Now, back to the code. You've printed out the results; it's time to finish the program:
Write("Program finished, press Enter/Return to continue:");
ReadLine();
These lines just ensure that the results of the console program stay on the screen until you press a key, even if you press F5 instead of Ctrl+F5. You'll use this construct in most of the other LINQ examples as well.
There are multiple ways of doing the same thing with LINQ, as is often the case in programming. As noted, the previous example was written using the LINQ query syntax; in the next example, you will write the same program using LINQ's method syntax (also called explicit syntax, but the term method syntax is used here).

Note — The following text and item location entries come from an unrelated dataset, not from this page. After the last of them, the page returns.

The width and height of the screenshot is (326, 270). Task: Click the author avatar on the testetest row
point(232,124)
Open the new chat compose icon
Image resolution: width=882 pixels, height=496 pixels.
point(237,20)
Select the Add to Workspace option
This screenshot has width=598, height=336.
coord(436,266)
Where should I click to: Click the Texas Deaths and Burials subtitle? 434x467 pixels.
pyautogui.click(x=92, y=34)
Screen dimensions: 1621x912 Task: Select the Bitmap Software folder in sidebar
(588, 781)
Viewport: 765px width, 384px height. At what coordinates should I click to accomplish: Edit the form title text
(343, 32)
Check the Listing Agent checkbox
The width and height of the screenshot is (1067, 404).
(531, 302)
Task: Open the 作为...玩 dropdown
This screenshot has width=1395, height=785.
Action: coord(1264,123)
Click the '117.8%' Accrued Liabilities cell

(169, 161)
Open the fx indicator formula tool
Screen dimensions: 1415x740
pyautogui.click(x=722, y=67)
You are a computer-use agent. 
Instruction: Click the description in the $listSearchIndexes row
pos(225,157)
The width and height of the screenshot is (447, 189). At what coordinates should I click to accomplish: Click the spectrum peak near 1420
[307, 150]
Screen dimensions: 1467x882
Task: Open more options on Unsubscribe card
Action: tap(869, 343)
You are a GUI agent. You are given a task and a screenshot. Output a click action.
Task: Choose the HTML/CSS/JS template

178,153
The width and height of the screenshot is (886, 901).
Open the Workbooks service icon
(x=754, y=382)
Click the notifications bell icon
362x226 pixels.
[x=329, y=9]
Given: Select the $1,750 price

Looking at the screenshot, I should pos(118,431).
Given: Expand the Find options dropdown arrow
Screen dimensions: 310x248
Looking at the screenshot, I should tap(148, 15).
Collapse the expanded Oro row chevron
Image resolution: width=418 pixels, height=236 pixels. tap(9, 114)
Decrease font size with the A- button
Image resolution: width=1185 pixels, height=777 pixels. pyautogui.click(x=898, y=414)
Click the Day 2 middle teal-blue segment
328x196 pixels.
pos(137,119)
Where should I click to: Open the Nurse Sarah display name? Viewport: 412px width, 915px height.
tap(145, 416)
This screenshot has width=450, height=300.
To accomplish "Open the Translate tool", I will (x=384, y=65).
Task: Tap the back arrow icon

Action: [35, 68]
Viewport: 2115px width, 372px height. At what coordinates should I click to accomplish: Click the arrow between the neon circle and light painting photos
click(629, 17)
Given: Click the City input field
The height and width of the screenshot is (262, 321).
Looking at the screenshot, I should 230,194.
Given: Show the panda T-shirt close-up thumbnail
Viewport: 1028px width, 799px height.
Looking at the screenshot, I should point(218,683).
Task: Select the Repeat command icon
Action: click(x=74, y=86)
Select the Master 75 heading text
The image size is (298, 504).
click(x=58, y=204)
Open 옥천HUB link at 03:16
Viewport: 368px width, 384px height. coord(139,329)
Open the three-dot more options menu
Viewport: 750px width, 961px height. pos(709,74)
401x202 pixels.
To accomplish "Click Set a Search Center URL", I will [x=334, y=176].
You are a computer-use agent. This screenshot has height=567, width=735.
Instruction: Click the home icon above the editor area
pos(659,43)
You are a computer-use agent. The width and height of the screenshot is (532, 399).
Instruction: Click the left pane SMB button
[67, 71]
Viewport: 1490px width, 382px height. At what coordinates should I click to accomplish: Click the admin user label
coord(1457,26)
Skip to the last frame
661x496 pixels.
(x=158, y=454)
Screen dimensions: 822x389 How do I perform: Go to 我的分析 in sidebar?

LINQ is implemented as a series of extension methods to collections, arrays, query results, and any other object that implements the IEnumerable<T>
interface. You can see these methods with the Visual Studio IntelliSense feature. For example, in Visual Studio 2015, open the Program.cs
file in the FirstLINQquery
program you just completed and type in a new reference to the names
array just below it:
string[] names = { "Alonso", "Zheng", "Smith", "Jones", "Smythe", "Small",
"Ruiz", "Hsieh", "Jorgenson", "Ilyich", "Singh", "Samba", "Fatimah" };
names.
Just as you type the period following names
, you will see the methods available for names
listed by the Visual Studio IntelliSense feature.
The Where<T>
method and most of the other available methods are extension methods (as shown in the documentation appearing to the right of the Where<T>
method, it begins with extension
). You can see that they are LINQ extensions by commenting out the using System.Linq
directive at the top; you will find that Where<T>
, Union<T>
, Take<T>
, and most of the other methods in the list no longer appear. The from…where…select
query expression you used in the previous example is translated by the C# compiler into a series of calls to these methods. When using the LINQ method syntax, you call these methods directly.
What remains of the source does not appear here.